Work order: A single number is expected: the count of lines in the entries below that contain "computer".
★ ★ ★ ★
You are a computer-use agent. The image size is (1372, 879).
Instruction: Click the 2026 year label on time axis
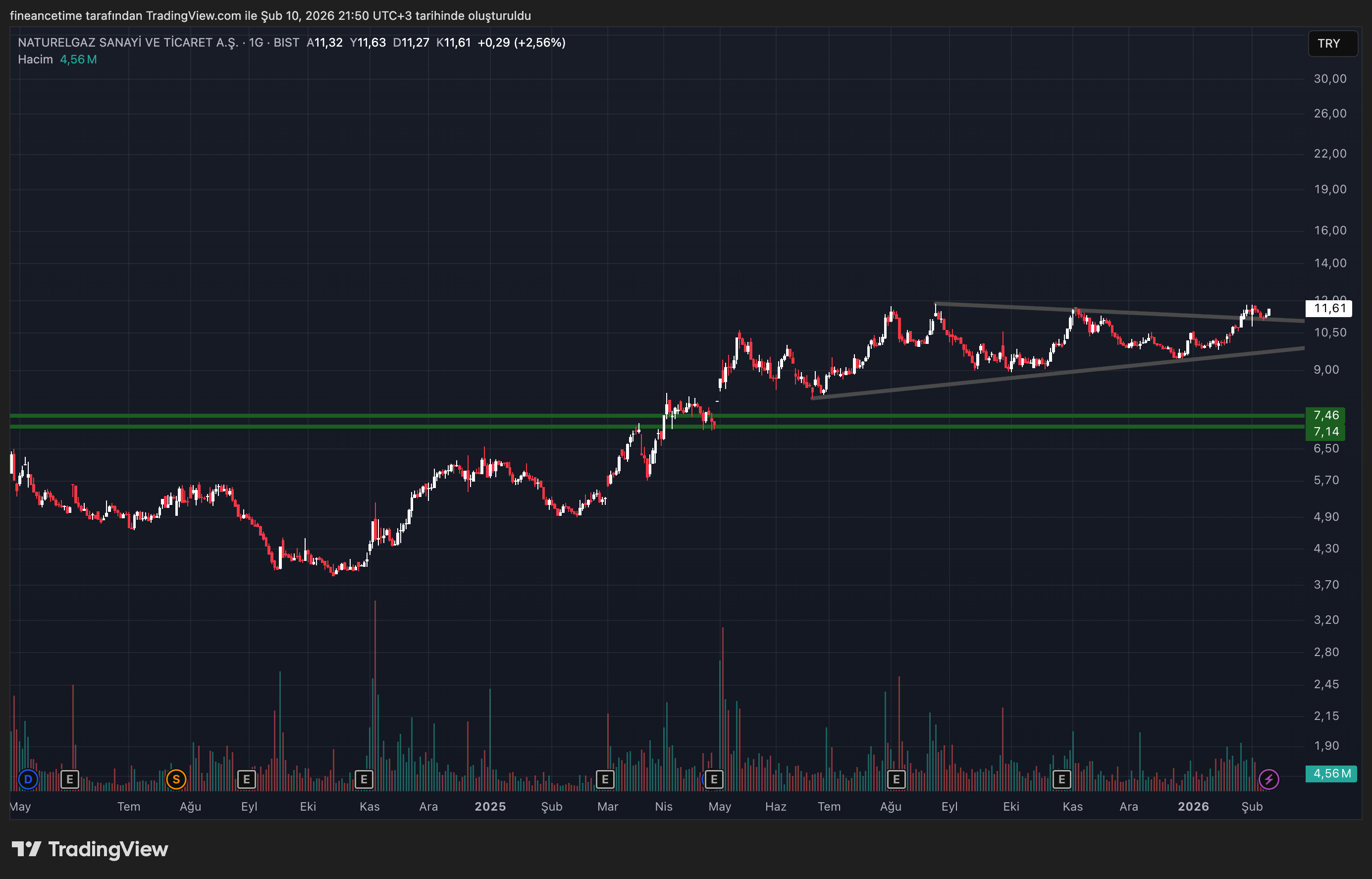[x=1193, y=807]
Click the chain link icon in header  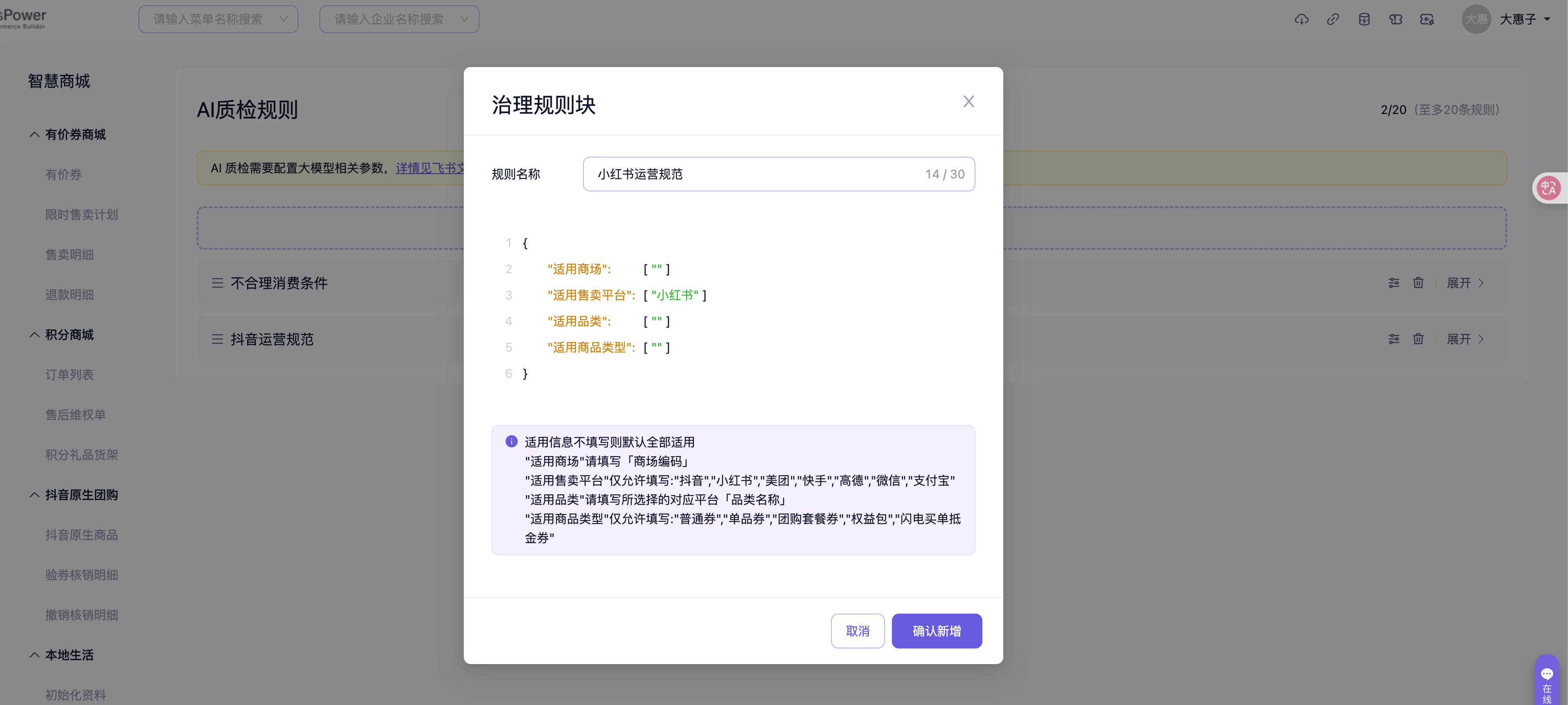[1333, 20]
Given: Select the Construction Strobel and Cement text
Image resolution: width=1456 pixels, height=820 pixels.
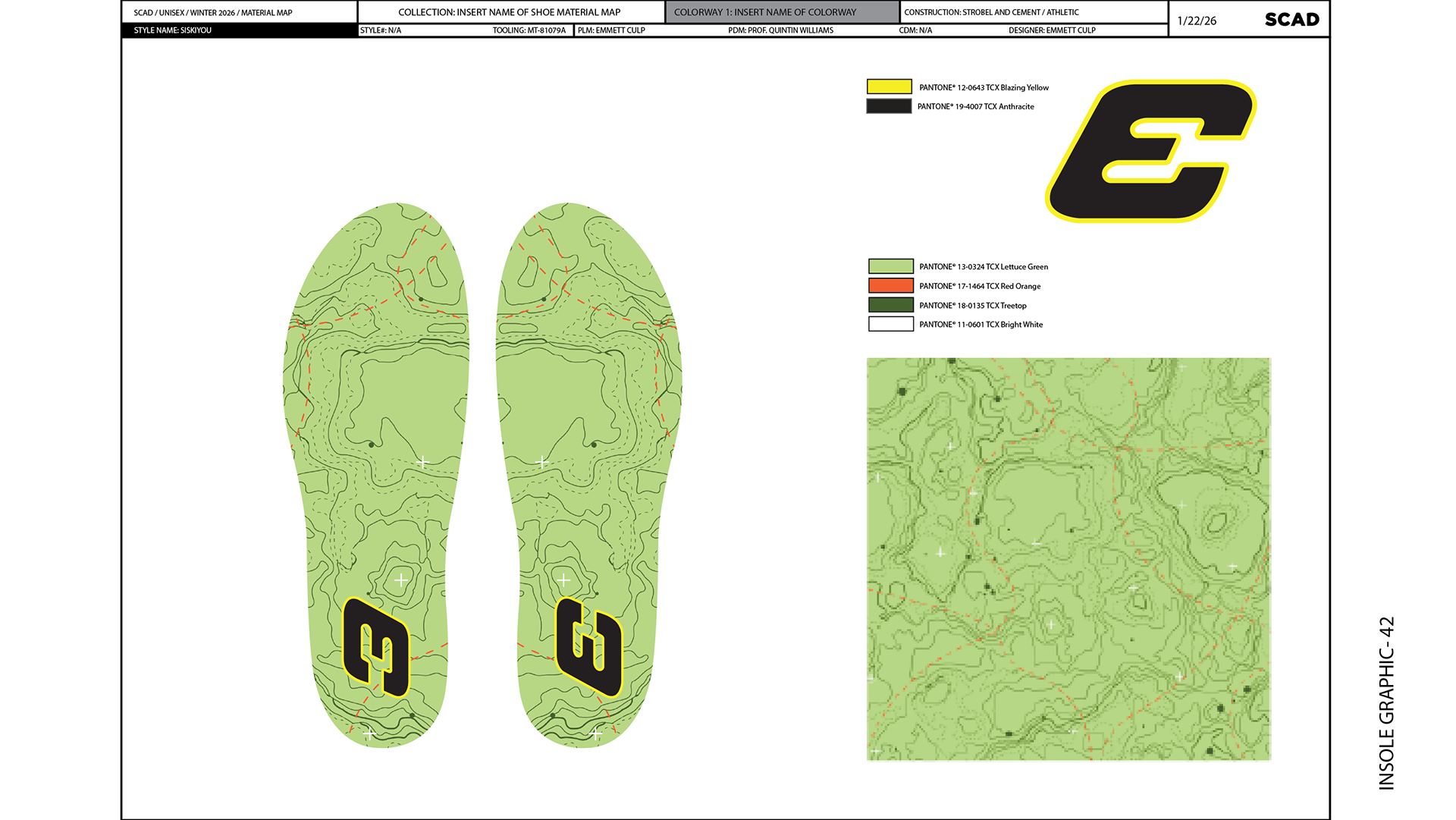Looking at the screenshot, I should [991, 12].
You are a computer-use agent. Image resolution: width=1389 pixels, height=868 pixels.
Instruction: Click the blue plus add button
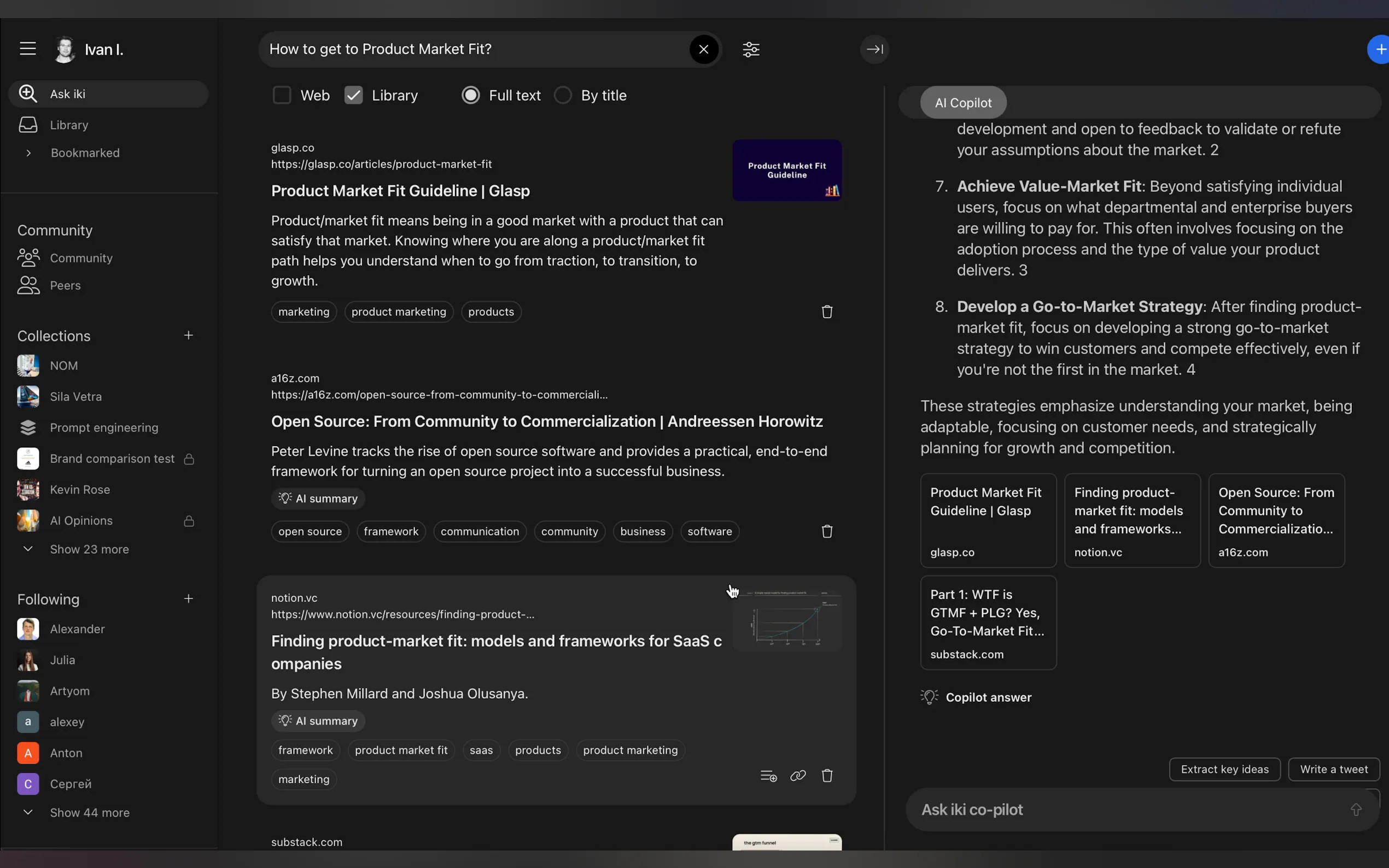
★ ★ ★ ★
Response to this exercise: 2